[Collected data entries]

####################

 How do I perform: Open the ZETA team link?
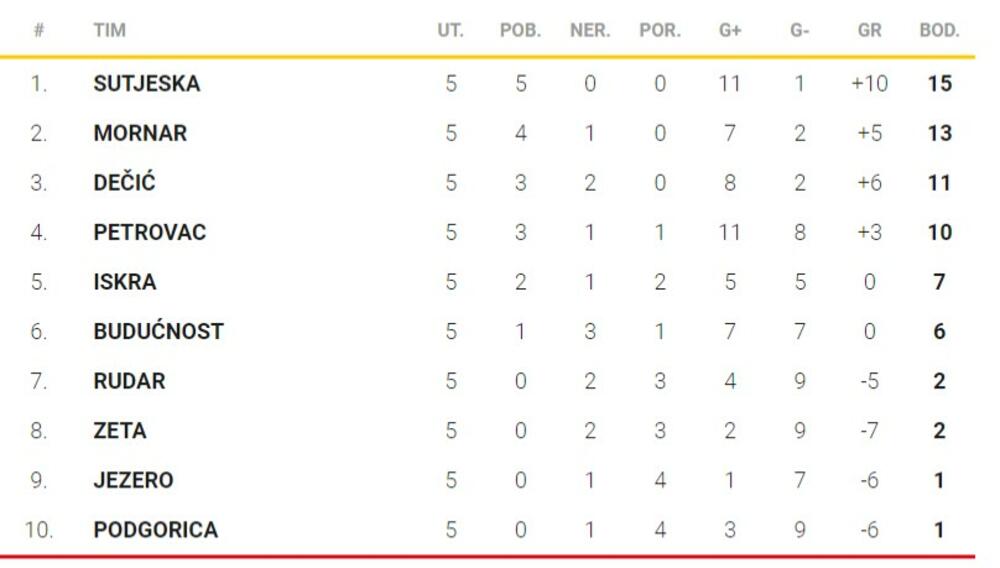(x=120, y=431)
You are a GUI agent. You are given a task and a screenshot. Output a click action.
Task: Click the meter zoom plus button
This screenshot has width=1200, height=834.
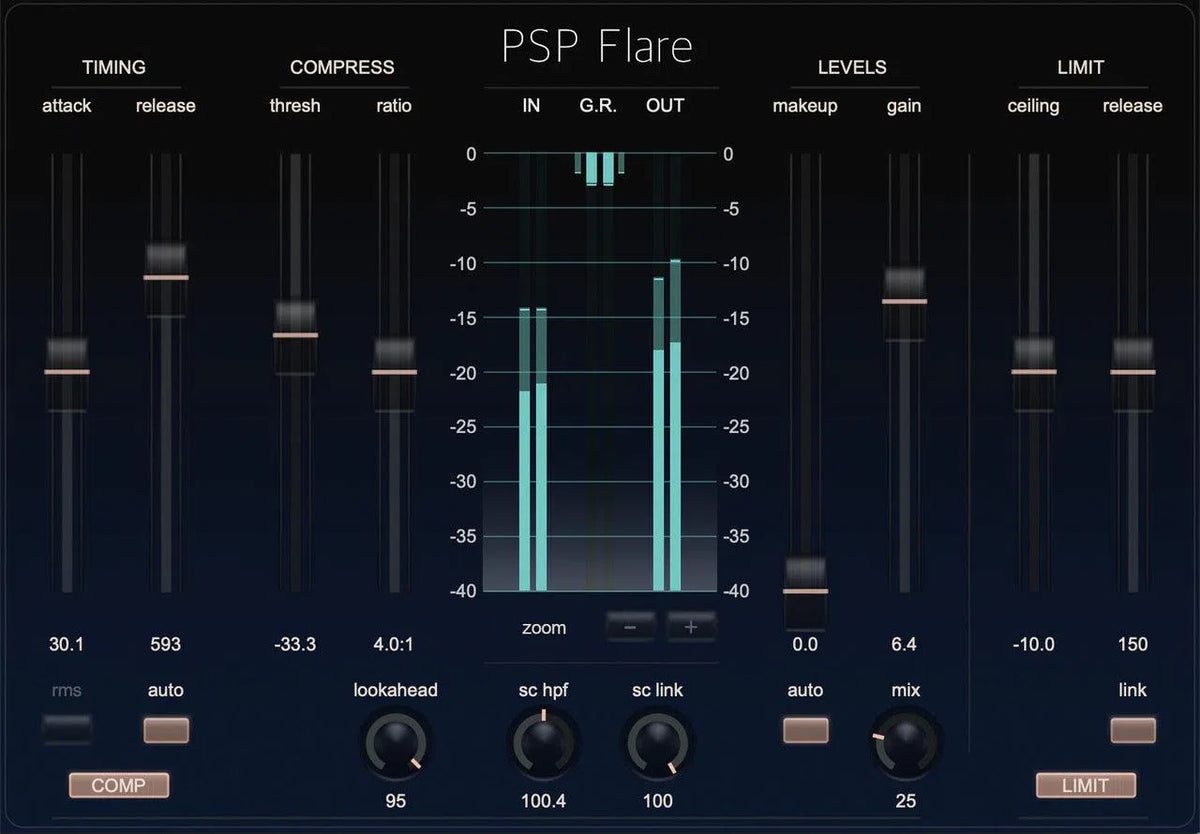(x=689, y=625)
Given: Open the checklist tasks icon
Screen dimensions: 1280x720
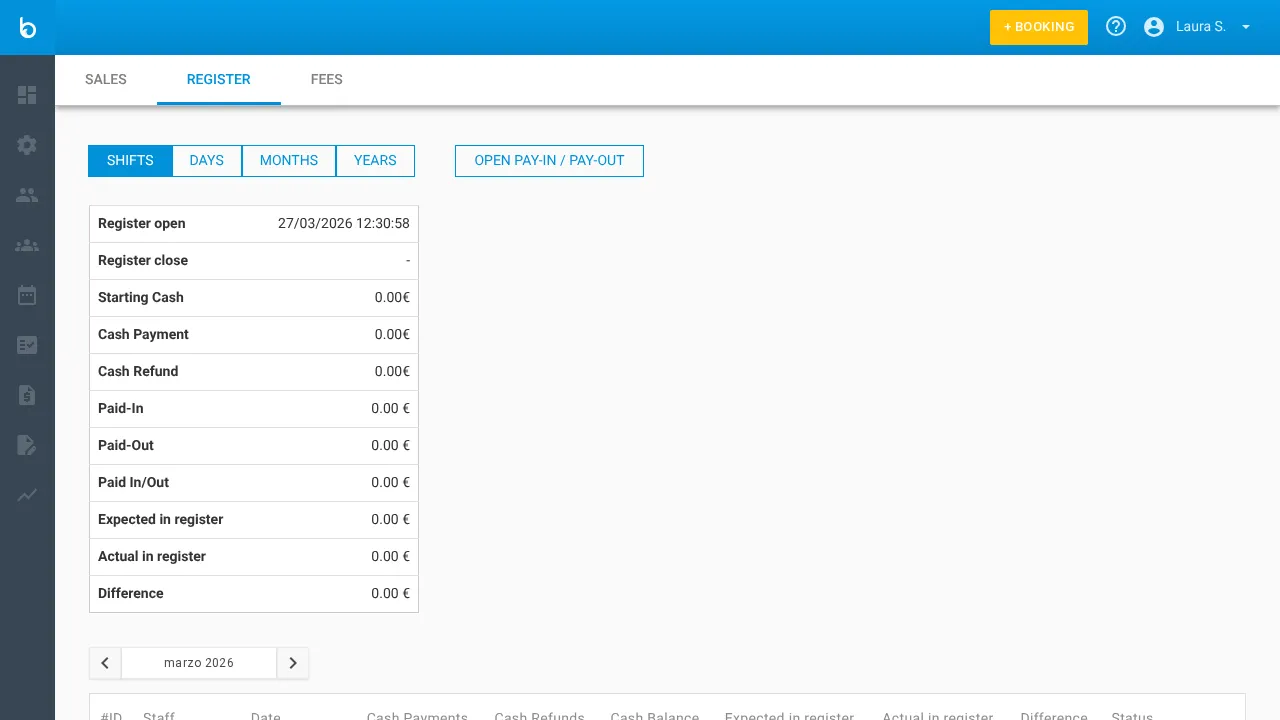Looking at the screenshot, I should (x=27, y=345).
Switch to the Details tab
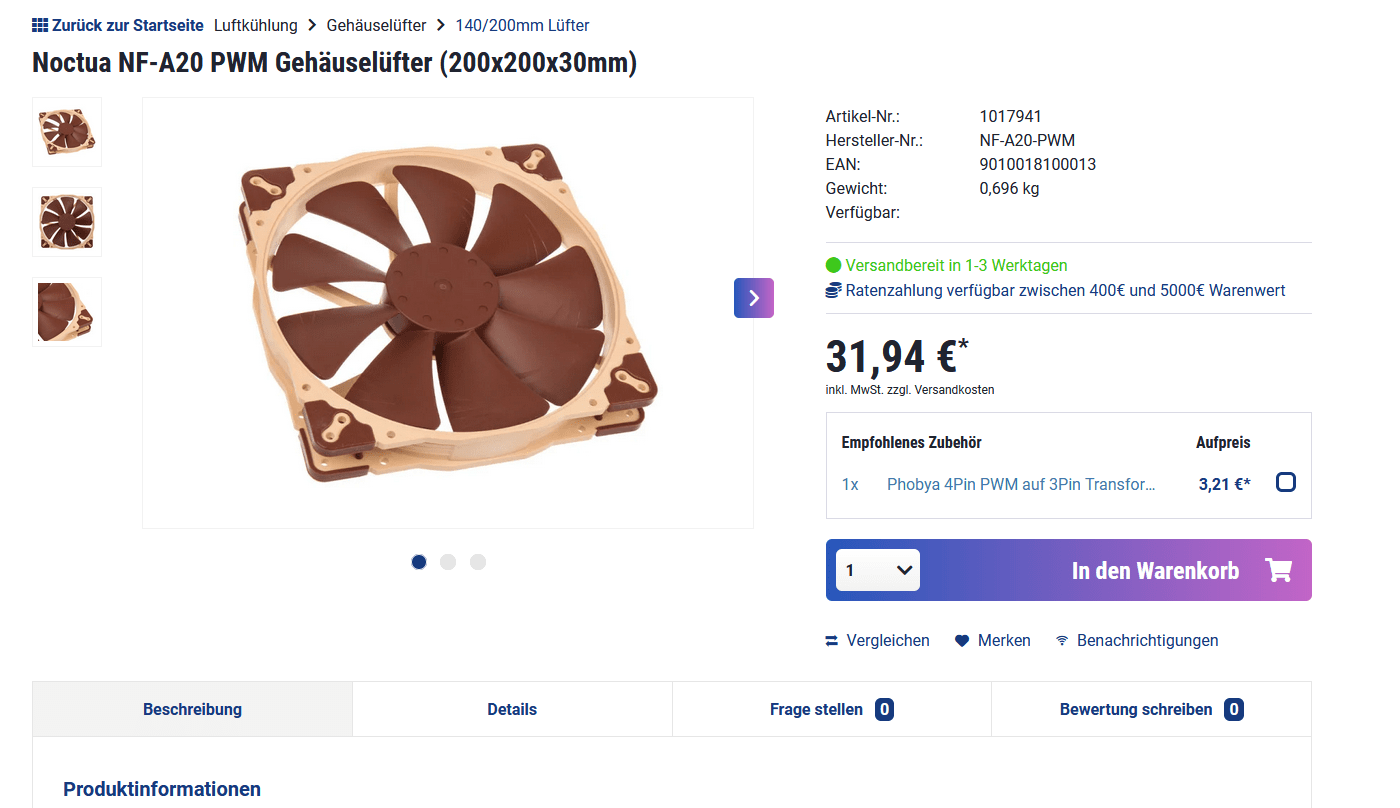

####################

AIM OF THE TASK
Hand over the entries again, exactly as written and without the pictures.

COMPLETED TASK
 How do I perform: Open the ZETA team link?
(x=120, y=431)
You are a GUI agent. You are given a task and a screenshot. Output a click action.
Task: Click the meter zoom plus button
This screenshot has width=1200, height=834.
(x=689, y=625)
Given: Open the checklist tasks icon
Screen dimensions: 1280x720
Looking at the screenshot, I should (x=27, y=345).
Switch to the Details tab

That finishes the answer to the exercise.